**** DATASET ****
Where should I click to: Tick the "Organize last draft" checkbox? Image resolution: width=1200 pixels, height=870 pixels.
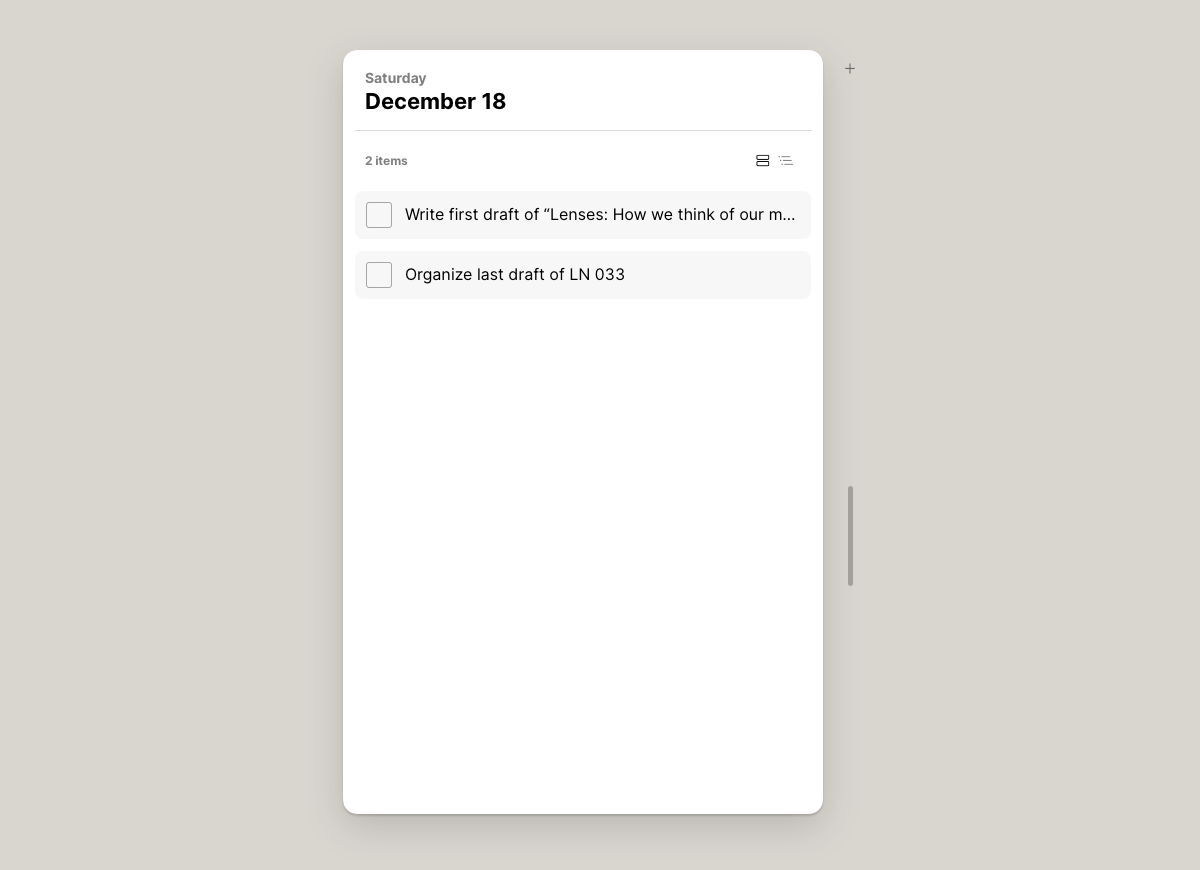click(x=379, y=275)
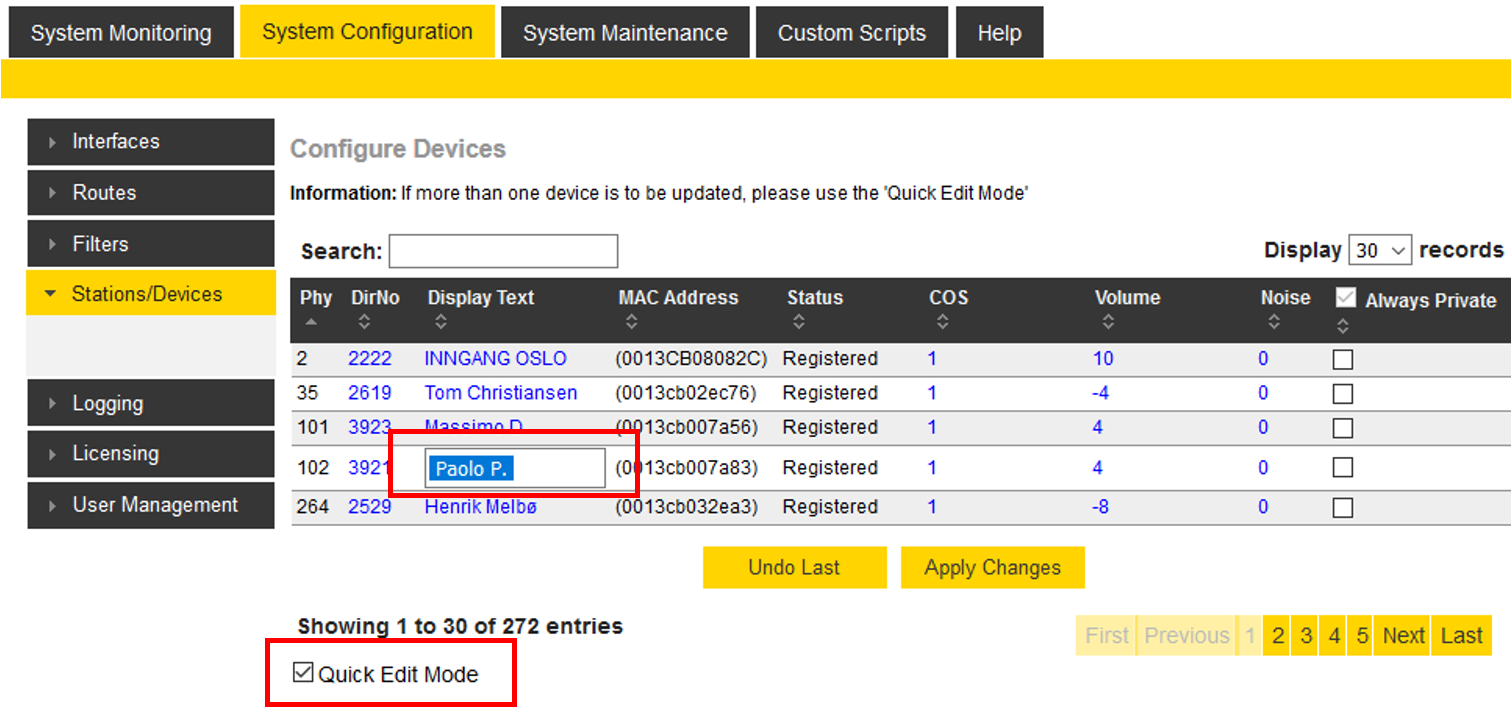Image resolution: width=1511 pixels, height=707 pixels.
Task: Sort by Noise column arrows
Action: (x=1274, y=322)
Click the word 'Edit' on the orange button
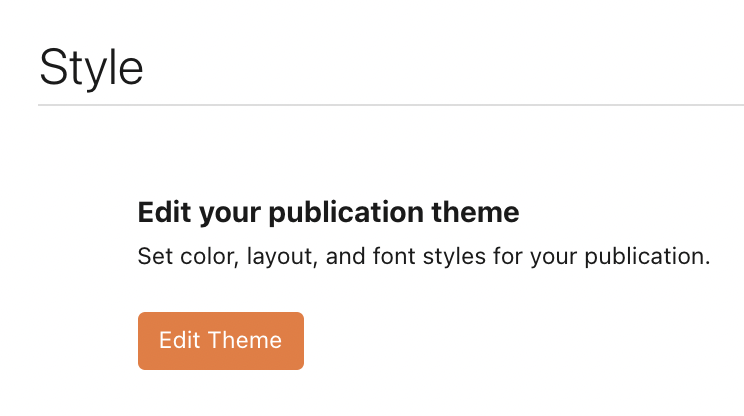This screenshot has width=744, height=416. coord(179,340)
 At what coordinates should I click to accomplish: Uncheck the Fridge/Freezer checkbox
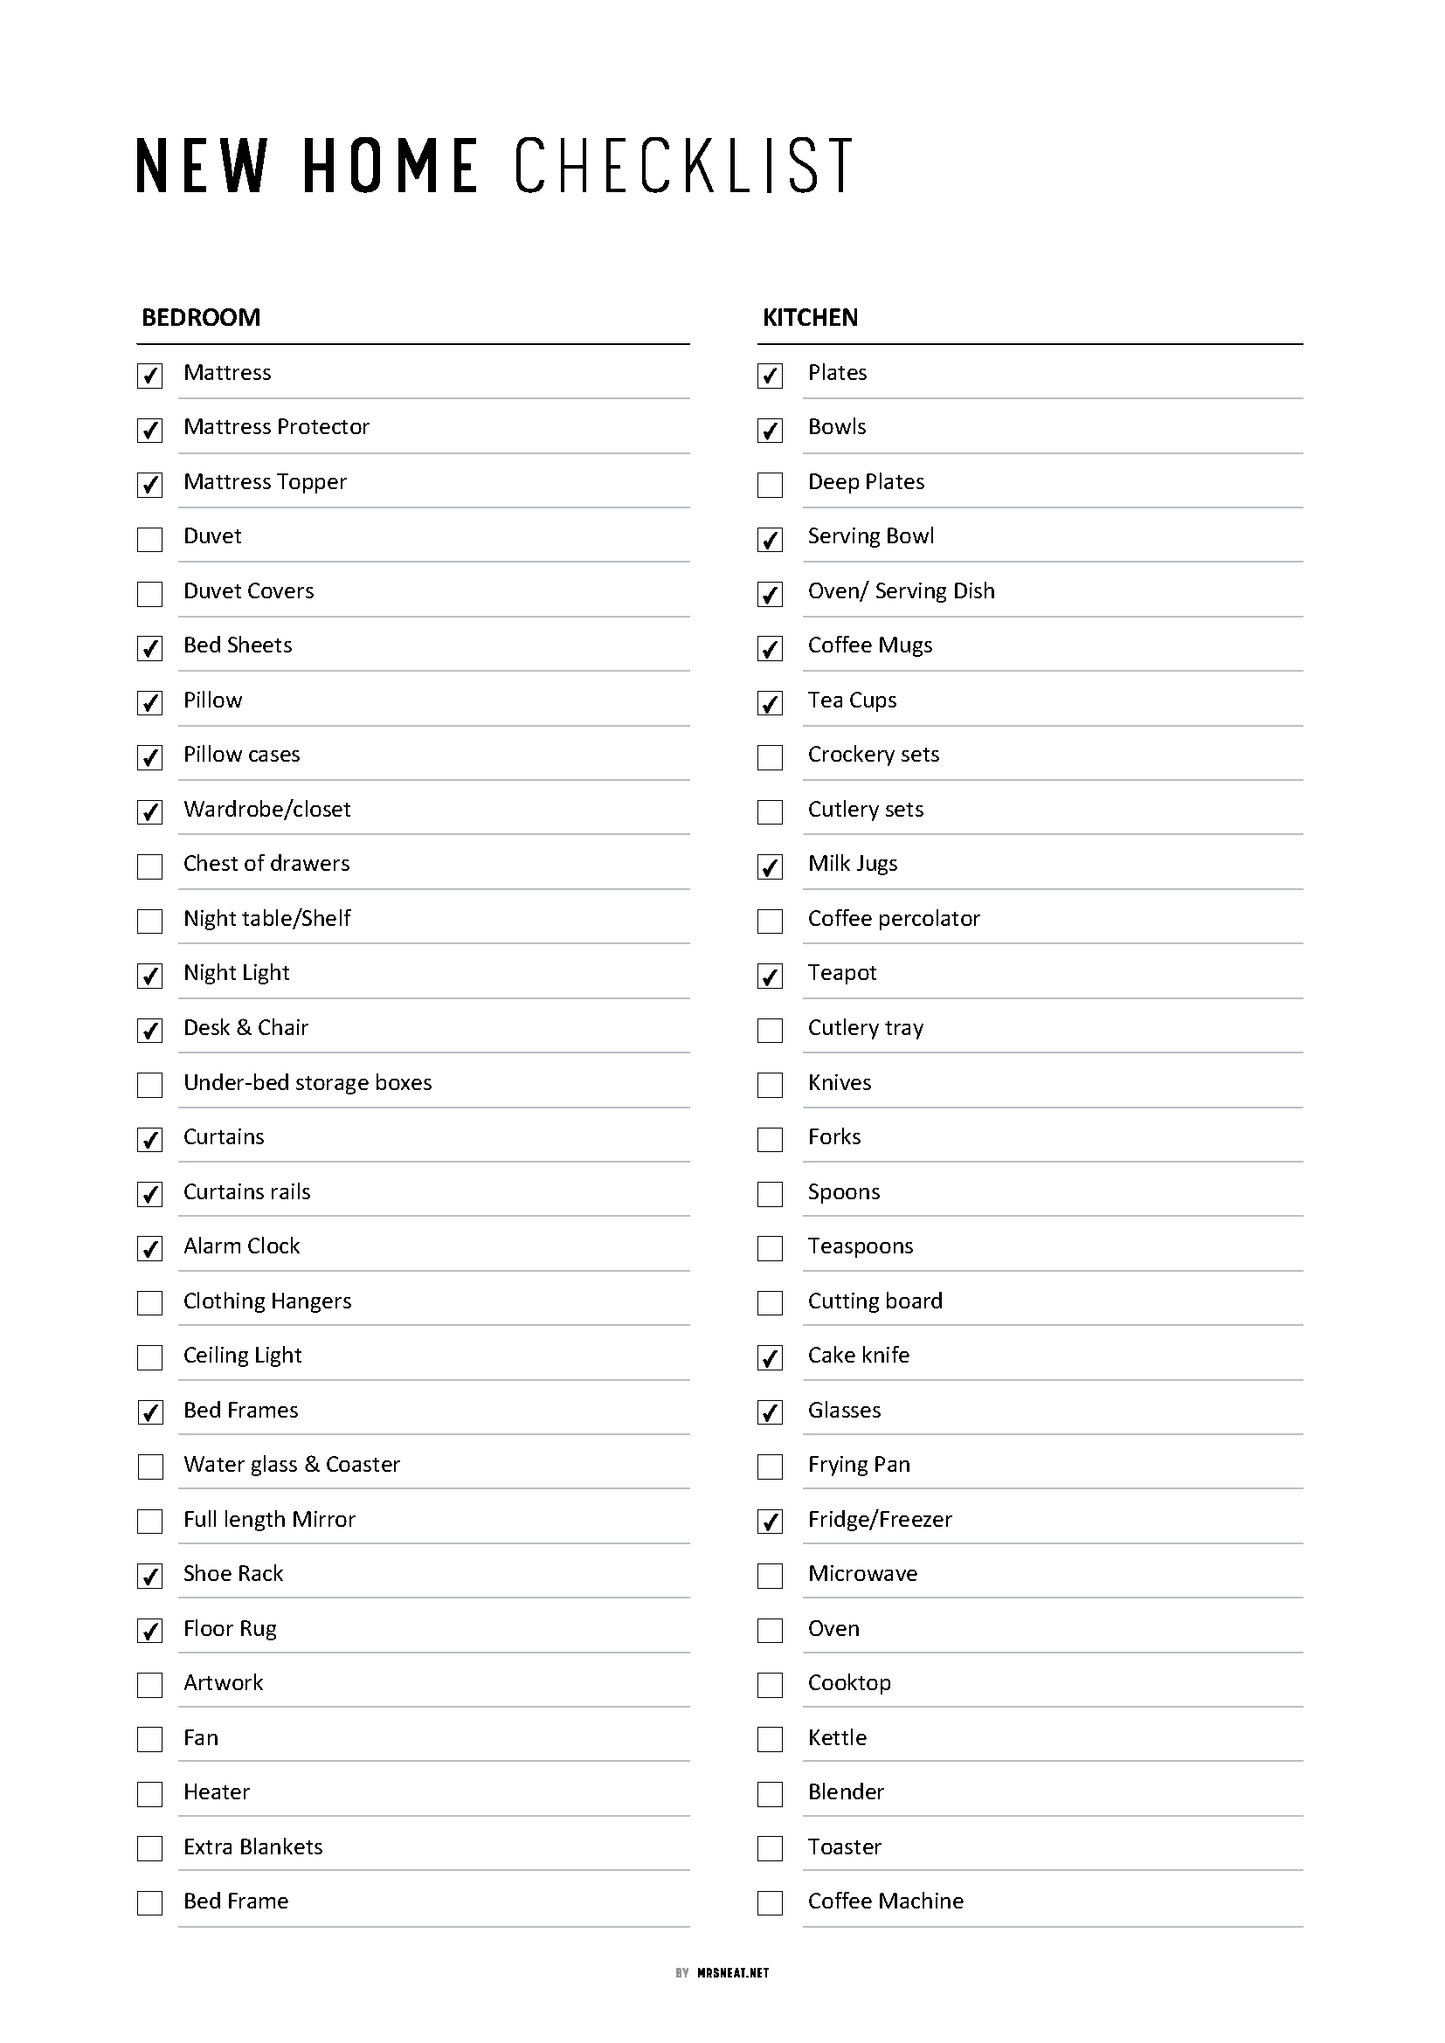point(770,1522)
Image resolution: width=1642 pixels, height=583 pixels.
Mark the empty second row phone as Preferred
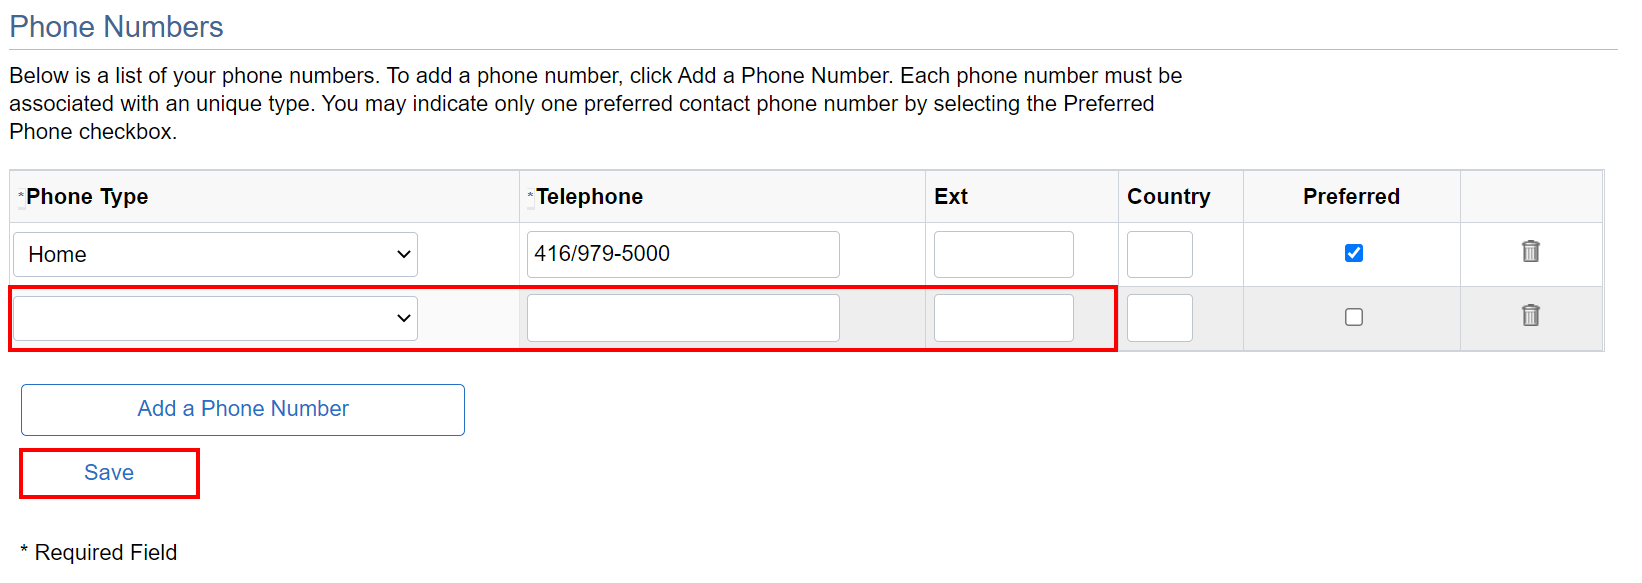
****
Switch every "checkbox" in the data above to "check box" and write all of the data out again with nothing else changed. Leave out the pictures.

Where should I click to: Tick the "Organize last draft" check box? Image resolution: width=1200 pixels, height=870 pixels.
click(x=379, y=275)
Image resolution: width=1511 pixels, height=707 pixels.
Task: Sort by Noise column arrows
Action: (x=1274, y=322)
Click the word 'Edit' on the orange button
This screenshot has width=744, height=416. coord(179,340)
 At what coordinates should I click to accomplish: Uncheck the Fridge/Freezer check box
point(770,1522)
Image resolution: width=1642 pixels, height=583 pixels.
Mark the empty second row phone as Preferred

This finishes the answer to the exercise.